## Problem to solve
Convert all of the data below into a Markdown table with the columns "No." and "Line": one row per line, numbered in order, with blank lines skipped. Leave the pictures out.
## start Input for this task
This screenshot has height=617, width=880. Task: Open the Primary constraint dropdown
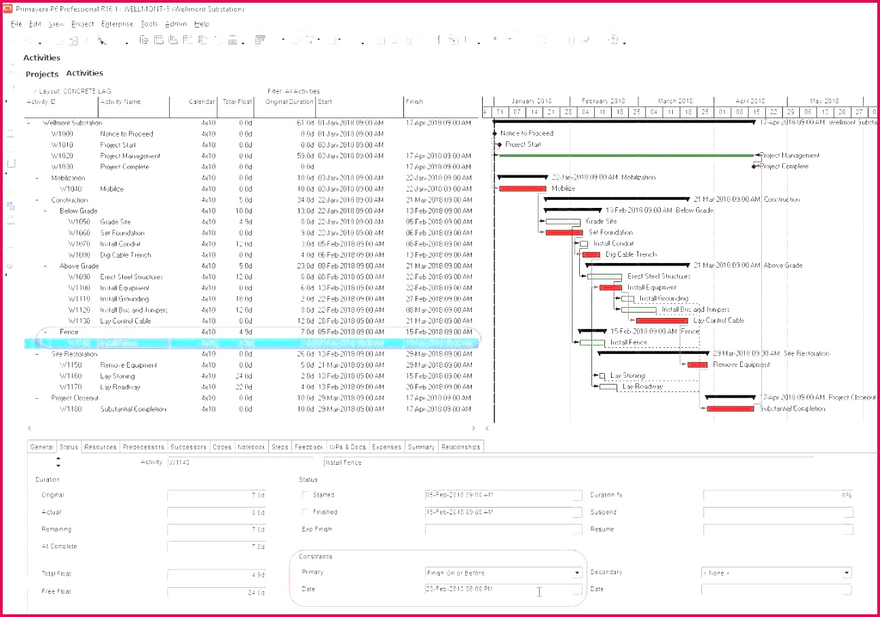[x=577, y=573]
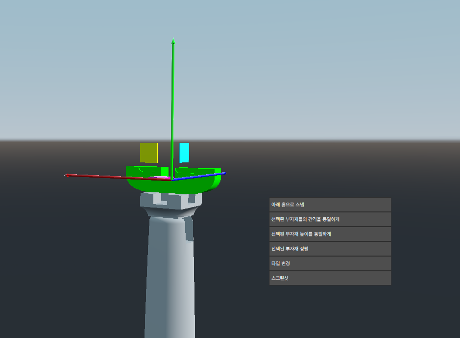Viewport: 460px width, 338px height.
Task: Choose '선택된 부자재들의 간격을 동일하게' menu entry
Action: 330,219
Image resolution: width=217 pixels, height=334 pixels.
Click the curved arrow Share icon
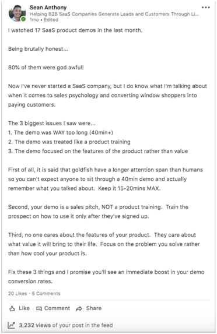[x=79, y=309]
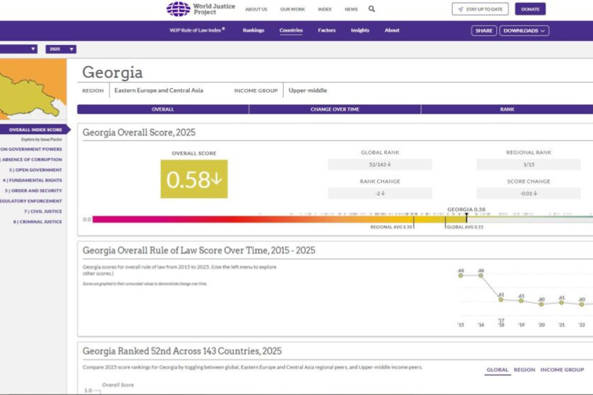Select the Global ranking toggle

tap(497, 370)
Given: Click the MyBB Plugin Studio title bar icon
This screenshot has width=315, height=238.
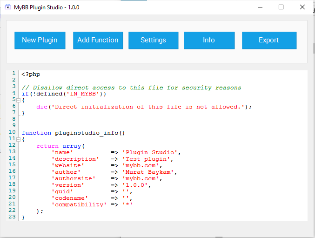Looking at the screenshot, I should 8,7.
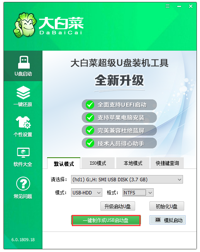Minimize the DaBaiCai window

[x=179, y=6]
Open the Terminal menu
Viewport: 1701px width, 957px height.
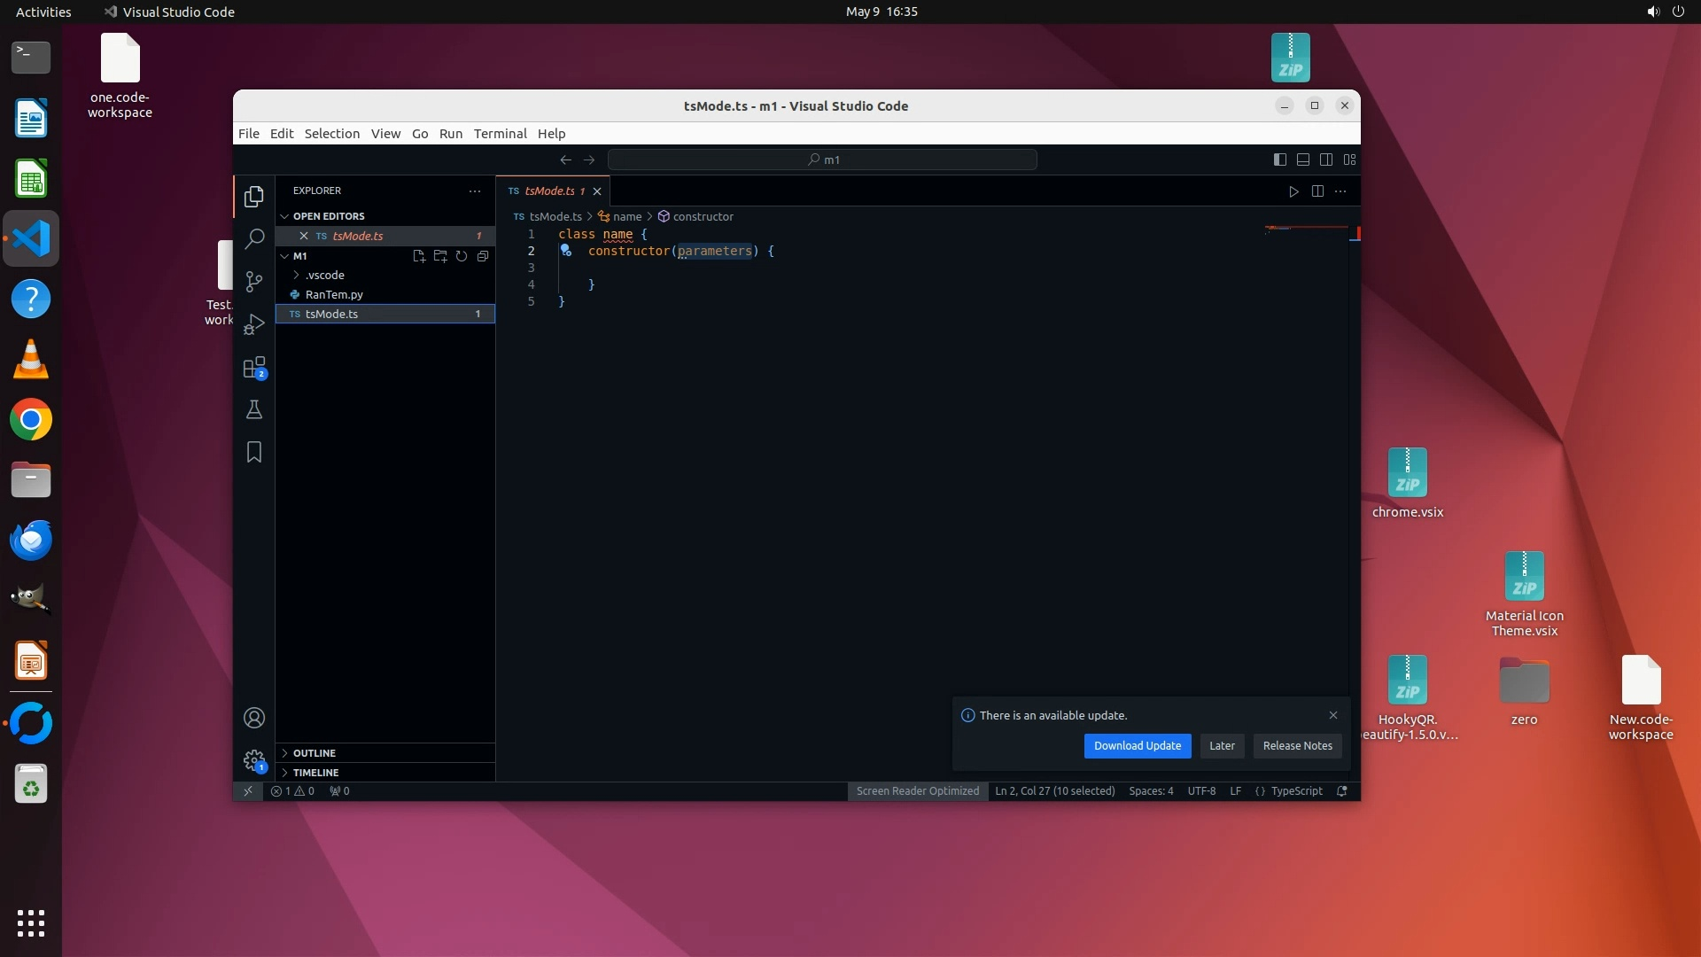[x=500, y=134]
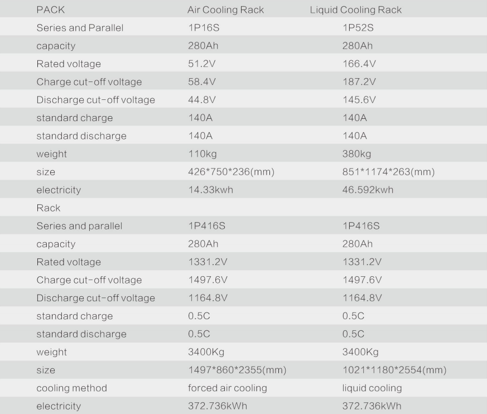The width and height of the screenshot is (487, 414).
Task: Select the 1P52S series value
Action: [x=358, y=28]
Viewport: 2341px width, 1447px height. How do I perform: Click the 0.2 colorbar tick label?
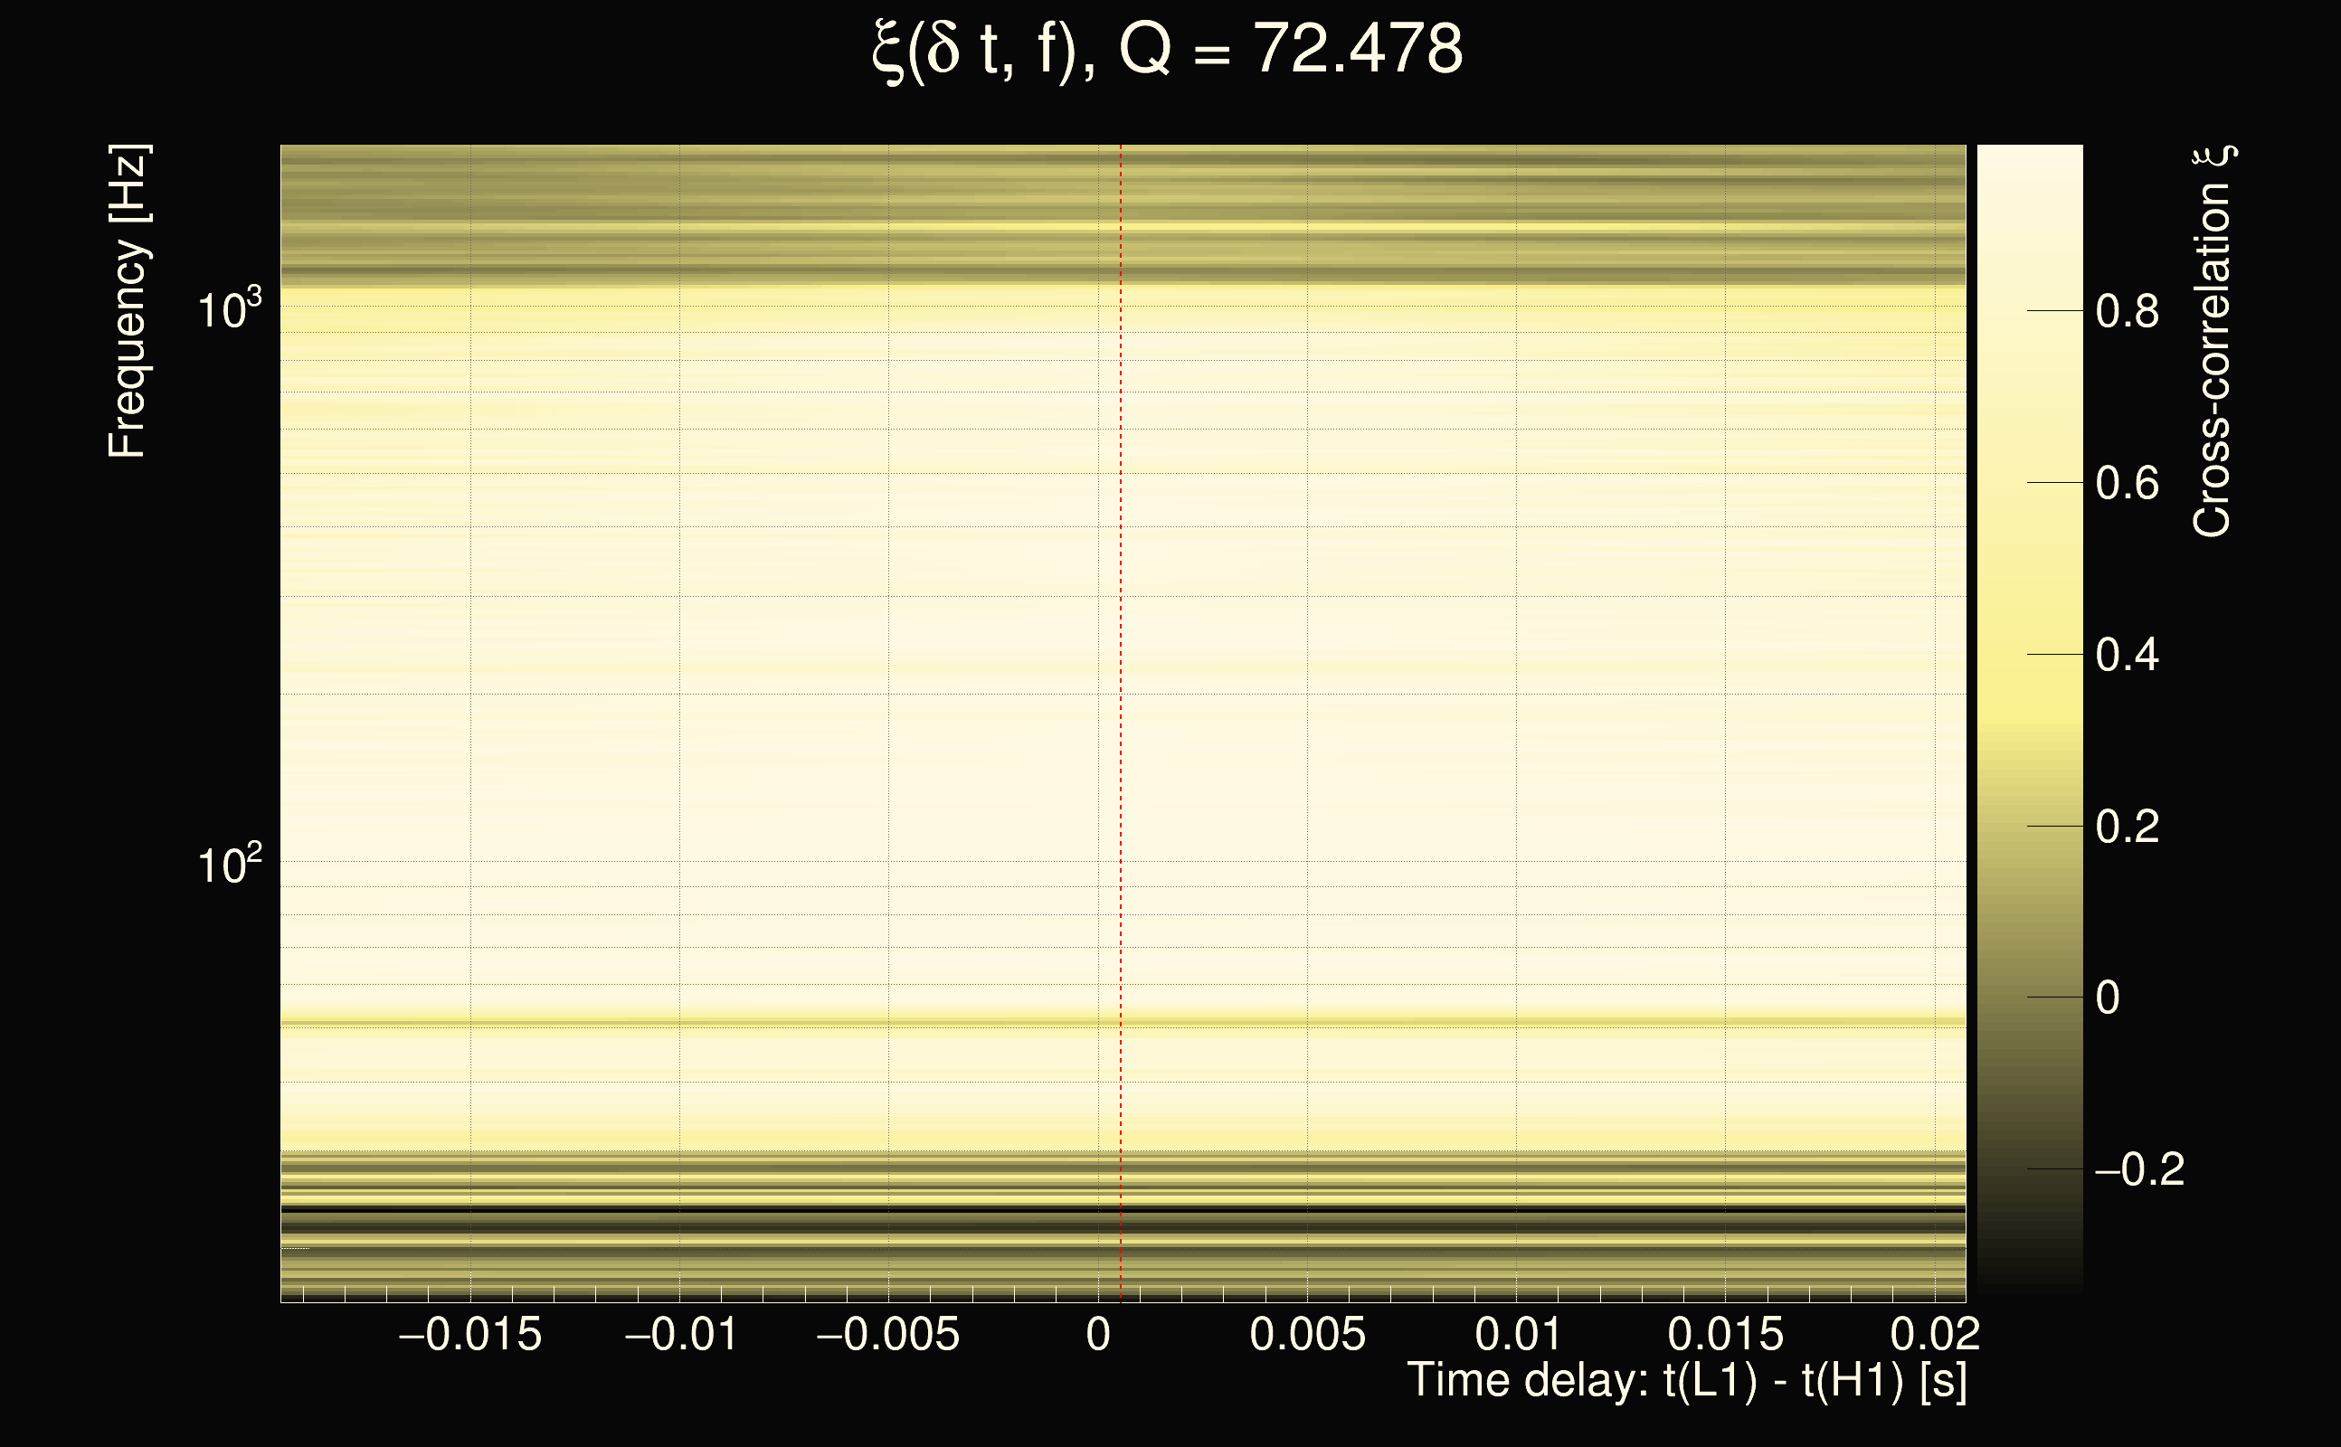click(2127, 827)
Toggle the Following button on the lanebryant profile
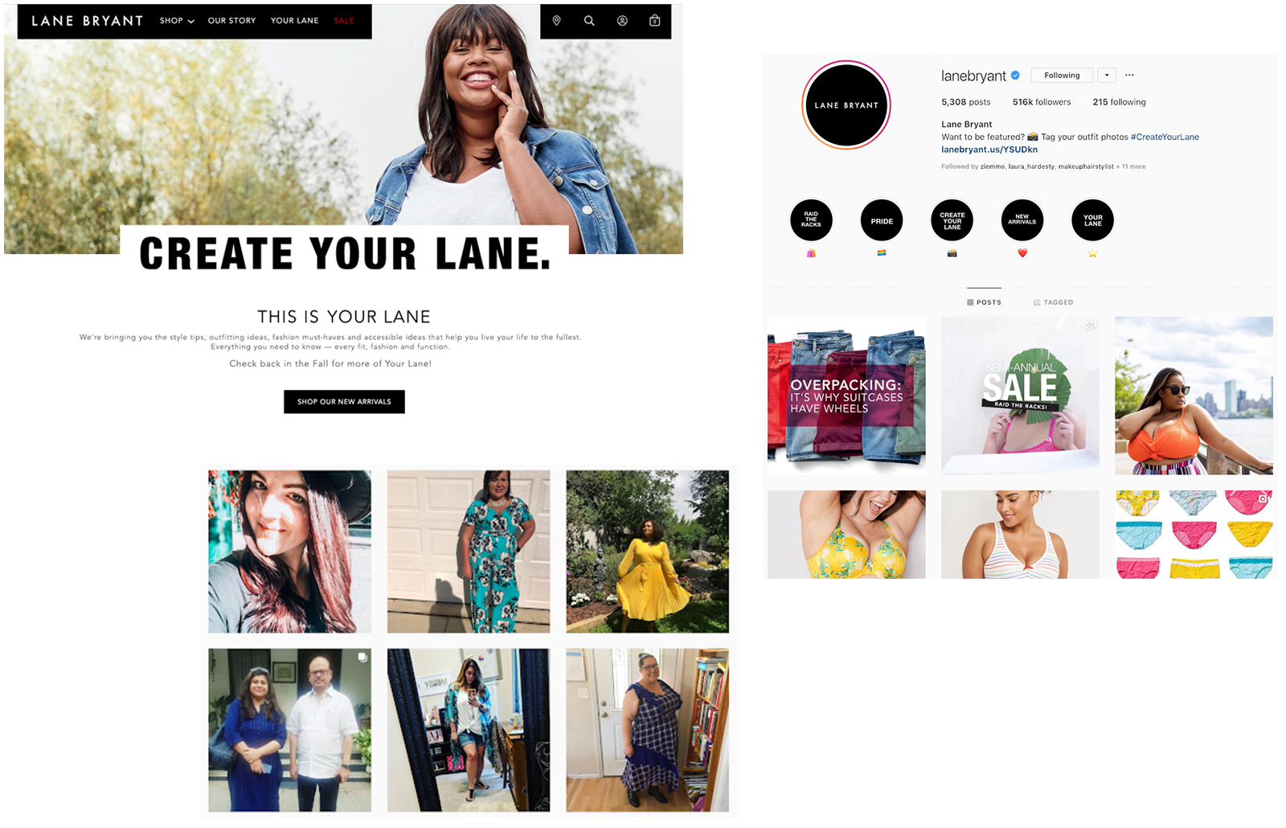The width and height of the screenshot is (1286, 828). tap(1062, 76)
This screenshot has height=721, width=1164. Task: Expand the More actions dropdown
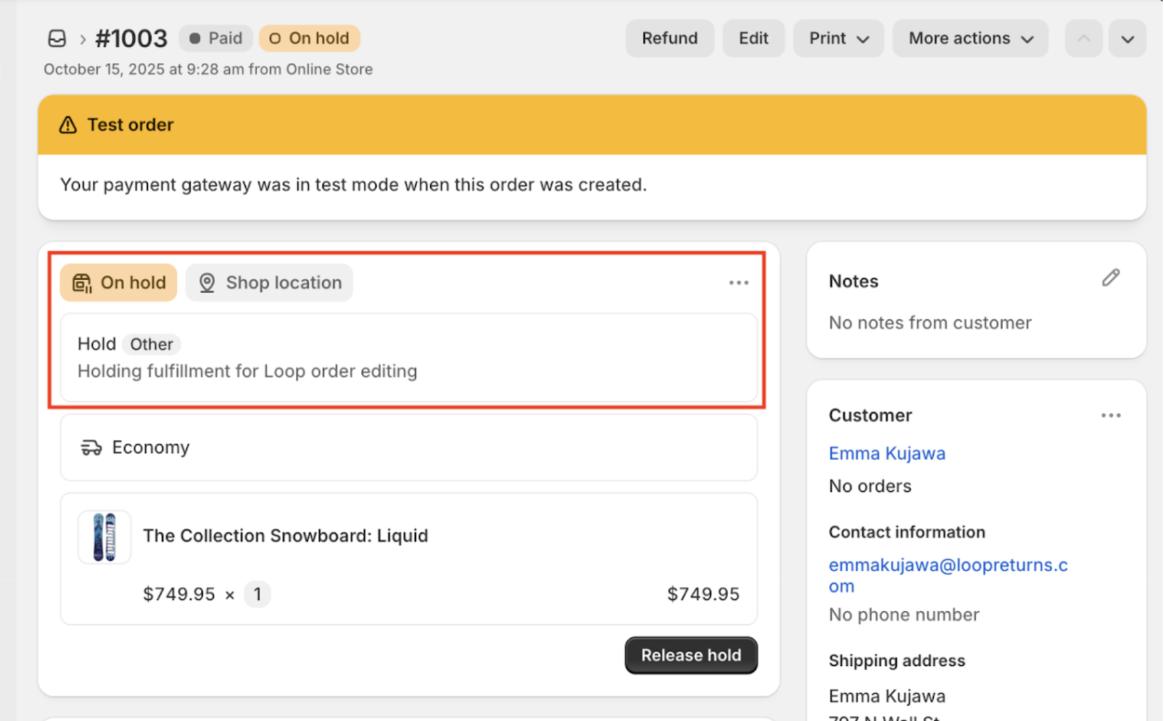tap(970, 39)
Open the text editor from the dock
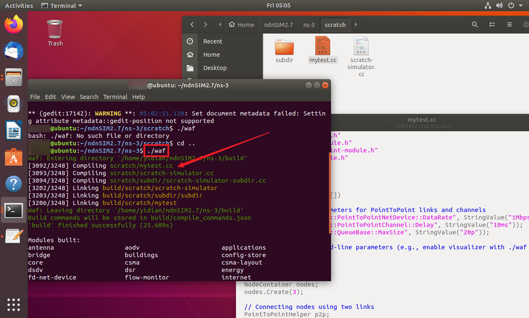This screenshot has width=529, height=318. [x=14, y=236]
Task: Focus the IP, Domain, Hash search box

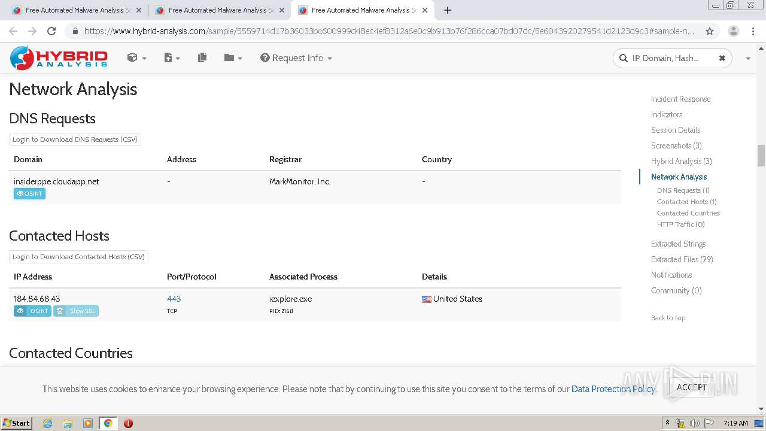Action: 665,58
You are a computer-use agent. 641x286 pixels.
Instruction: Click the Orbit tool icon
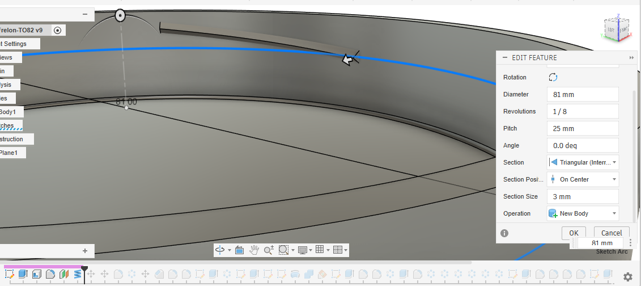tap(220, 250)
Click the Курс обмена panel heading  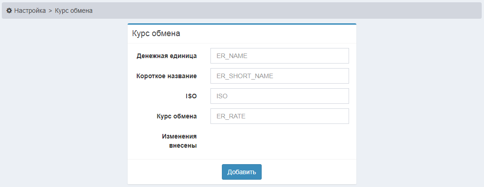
## end Input for this task
## Written response
| No. | Line |
|---|---|
| 1 | This screenshot has height=617, width=880. Task: Open the Primary constraint dropdown |
| 2 | [x=577, y=573] |
| 3 | Viewport: 460px width, 338px height. |
| 4 | Task: Choose '선택된 부자재들의 간격을 동일하게' menu entry |
| 5 | Action: 330,219 |
| 6 | Image resolution: width=217 pixels, height=334 pixels. |
| 7 | Click the curved arrow Share icon |
| 8 | [x=79, y=309] |
| 9 | Select the Global ranking toggle |
| 10 | tap(497, 370) |
| 11 | Given: Click the MyBB Plugin Studio title bar icon |
| 12 | This screenshot has width=315, height=238. |
| 13 | Looking at the screenshot, I should 8,7. |
| 14 | Minimize the DaBaiCai window |
| 15 | [x=179, y=6] |
| 16 | Open the Terminal menu |
| 17 | Viewport: 1701px width, 957px height. |
| 18 | [x=500, y=134] |
| 19 | The width and height of the screenshot is (487, 414). |
| 20 | Task: Select the 1P52S series value |
| 21 | Action: [x=358, y=28] |
| 22 | Viewport: 2341px width, 1447px height. How do I perform: Click the 0.2 colorbar tick label? |
| 23 | click(2127, 827) |
| 24 | Toggle the Following button on the lanebryant profile |
| 25 | The width and height of the screenshot is (1286, 828). tap(1062, 76) |
| 26 | This screenshot has height=721, width=1164. Task: Expand the More actions dropdown |
| 27 | tap(970, 39) |
| 28 | Open the text editor from the dock |
| 29 | This screenshot has width=529, height=318. [x=14, y=236] |
| 30 | Task: Focus the IP, Domain, Hash search box |
| 31 | Action: 665,58 |
| 32 | You are a computer-use agent. 641x286 pixels. |
| 33 | Instruction: Click the Orbit tool icon |
| 34 | tap(220, 250) |
| 35 | Click the Курс обмена panel heading   |